Data records →
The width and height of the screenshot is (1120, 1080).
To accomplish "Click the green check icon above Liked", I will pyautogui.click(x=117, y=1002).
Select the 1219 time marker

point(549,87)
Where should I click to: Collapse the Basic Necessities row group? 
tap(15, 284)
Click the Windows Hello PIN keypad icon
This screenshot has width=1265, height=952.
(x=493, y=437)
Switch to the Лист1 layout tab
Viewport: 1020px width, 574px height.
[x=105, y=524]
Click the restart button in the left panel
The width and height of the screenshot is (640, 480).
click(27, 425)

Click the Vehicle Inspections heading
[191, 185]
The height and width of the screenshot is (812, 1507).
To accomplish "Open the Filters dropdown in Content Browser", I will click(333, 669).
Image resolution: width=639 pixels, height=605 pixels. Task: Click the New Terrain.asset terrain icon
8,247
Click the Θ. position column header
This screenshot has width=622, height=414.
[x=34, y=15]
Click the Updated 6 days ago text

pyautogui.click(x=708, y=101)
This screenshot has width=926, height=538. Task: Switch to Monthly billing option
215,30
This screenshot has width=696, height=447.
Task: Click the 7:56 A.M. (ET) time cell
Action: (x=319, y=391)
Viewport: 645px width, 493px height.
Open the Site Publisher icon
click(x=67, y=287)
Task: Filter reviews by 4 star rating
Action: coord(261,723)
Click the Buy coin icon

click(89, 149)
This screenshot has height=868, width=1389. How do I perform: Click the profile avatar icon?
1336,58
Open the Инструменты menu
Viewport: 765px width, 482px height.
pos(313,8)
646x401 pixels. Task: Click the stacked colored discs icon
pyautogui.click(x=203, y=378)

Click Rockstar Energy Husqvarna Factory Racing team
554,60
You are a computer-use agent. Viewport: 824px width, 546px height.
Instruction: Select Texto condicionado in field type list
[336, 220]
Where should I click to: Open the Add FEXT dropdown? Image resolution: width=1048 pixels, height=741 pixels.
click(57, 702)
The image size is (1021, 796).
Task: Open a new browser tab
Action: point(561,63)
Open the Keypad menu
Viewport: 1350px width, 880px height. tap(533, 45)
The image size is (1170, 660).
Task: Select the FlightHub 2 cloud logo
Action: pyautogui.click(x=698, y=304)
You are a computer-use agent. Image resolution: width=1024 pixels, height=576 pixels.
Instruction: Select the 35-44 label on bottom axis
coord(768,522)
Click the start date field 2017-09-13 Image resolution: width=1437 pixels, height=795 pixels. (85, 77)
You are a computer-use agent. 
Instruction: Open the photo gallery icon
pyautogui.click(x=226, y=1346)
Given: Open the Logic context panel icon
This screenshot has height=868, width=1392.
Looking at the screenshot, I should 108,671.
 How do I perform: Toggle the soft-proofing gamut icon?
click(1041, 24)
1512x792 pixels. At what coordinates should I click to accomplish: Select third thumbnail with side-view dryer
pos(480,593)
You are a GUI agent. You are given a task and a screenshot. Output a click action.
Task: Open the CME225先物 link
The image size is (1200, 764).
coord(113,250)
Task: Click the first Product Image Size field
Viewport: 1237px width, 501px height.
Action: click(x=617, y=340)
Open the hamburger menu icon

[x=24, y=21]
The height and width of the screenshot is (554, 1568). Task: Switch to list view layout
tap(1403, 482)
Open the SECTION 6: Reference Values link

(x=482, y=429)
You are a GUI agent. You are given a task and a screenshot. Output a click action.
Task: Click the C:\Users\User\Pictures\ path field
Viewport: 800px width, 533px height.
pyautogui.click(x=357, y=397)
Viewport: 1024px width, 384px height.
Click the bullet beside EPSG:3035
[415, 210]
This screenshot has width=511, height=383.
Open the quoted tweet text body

Work to be completed →
Copy every line of the records, leaving nothing out.

Problem solution →
The width and height of the screenshot is (1120, 1080).
To accomplish "Click the green check icon above Liked", I will pyautogui.click(x=117, y=1002).
Select the 1219 time marker

point(549,87)
Where should I click to: Collapse the Basic Necessities row group? 
tap(15, 284)
Click the Windows Hello PIN keypad icon
This screenshot has width=1265, height=952.
(x=493, y=437)
Switch to the Лист1 layout tab
Viewport: 1020px width, 574px height.
[x=105, y=524]
Click the restart button in the left panel
The width and height of the screenshot is (640, 480).
click(27, 425)

Click the Vehicle Inspections heading
[191, 185]
The height and width of the screenshot is (812, 1507).
To accomplish "Open the Filters dropdown in Content Browser", I will click(333, 669).
Image resolution: width=639 pixels, height=605 pixels. Task: Click the New Terrain.asset terrain icon
8,247
Click the Θ. position column header
This screenshot has width=622, height=414.
[x=34, y=15]
Click the Updated 6 days ago text

pyautogui.click(x=708, y=101)
This screenshot has width=926, height=538. Task: Switch to Monthly billing option
215,30
This screenshot has width=696, height=447.
Task: Click the 7:56 A.M. (ET) time cell
Action: (x=319, y=391)
Viewport: 645px width, 493px height.
Open the Site Publisher icon
click(x=67, y=287)
Task: Filter reviews by 4 star rating
Action: coord(261,723)
Click the Buy coin icon

click(89, 149)
This screenshot has height=868, width=1389. How do I perform: Click the profile avatar icon?
1336,58
Open the Инструменты menu
Viewport: 765px width, 482px height.
pos(313,8)
646x401 pixels. Task: Click the stacked colored discs icon
pyautogui.click(x=203, y=378)

Click Rockstar Energy Husqvarna Factory Racing team
554,60
You are a computer-use agent. Viewport: 824px width, 546px height.
Instruction: Select Texto condicionado in field type list
[336, 220]
Where should I click to: Open the Add FEXT dropdown? Image resolution: width=1048 pixels, height=741 pixels.
click(57, 702)
The image size is (1021, 796).
Task: Open a new browser tab
Action: point(561,63)
Open the Keypad menu
Viewport: 1350px width, 880px height. tap(533, 45)
The image size is (1170, 660).
Task: Select the FlightHub 2 cloud logo
Action: pyautogui.click(x=698, y=304)
You are a computer-use agent. Image resolution: width=1024 pixels, height=576 pixels.
Instruction: Select the 35-44 label on bottom axis
coord(768,522)
Click the start date field 2017-09-13 Image resolution: width=1437 pixels, height=795 pixels. (85, 77)
You are a computer-use agent. 
Instruction: Open the photo gallery icon
pyautogui.click(x=226, y=1346)
Given: Open the Logic context panel icon
This screenshot has height=868, width=1392.
Looking at the screenshot, I should 108,671.
 How do I perform: Toggle the soft-proofing gamut icon?
click(1041, 24)
1512x792 pixels. At what coordinates should I click to accomplish: Select third thumbnail with side-view dryer
pos(480,593)
You are a GUI agent. You are given a task and a screenshot. Output a click action.
Task: Open the CME225先物 link
The image size is (1200, 764).
coord(113,250)
Task: Click the first Product Image Size field
Viewport: 1237px width, 501px height.
Action: click(x=617, y=340)
Open the hamburger menu icon

[x=24, y=21]
The height and width of the screenshot is (554, 1568). Task: Switch to list view layout
tap(1403, 482)
Open the SECTION 6: Reference Values link

(x=482, y=429)
You are a GUI agent. You are given a task and a screenshot. Output a click action.
Task: Click the C:\Users\User\Pictures\ path field
Viewport: 800px width, 533px height.
pyautogui.click(x=357, y=397)
Viewport: 1024px width, 384px height.
Click the bullet beside EPSG:3035
[415, 210]
This screenshot has width=511, height=383.
Open the quoted tweet text body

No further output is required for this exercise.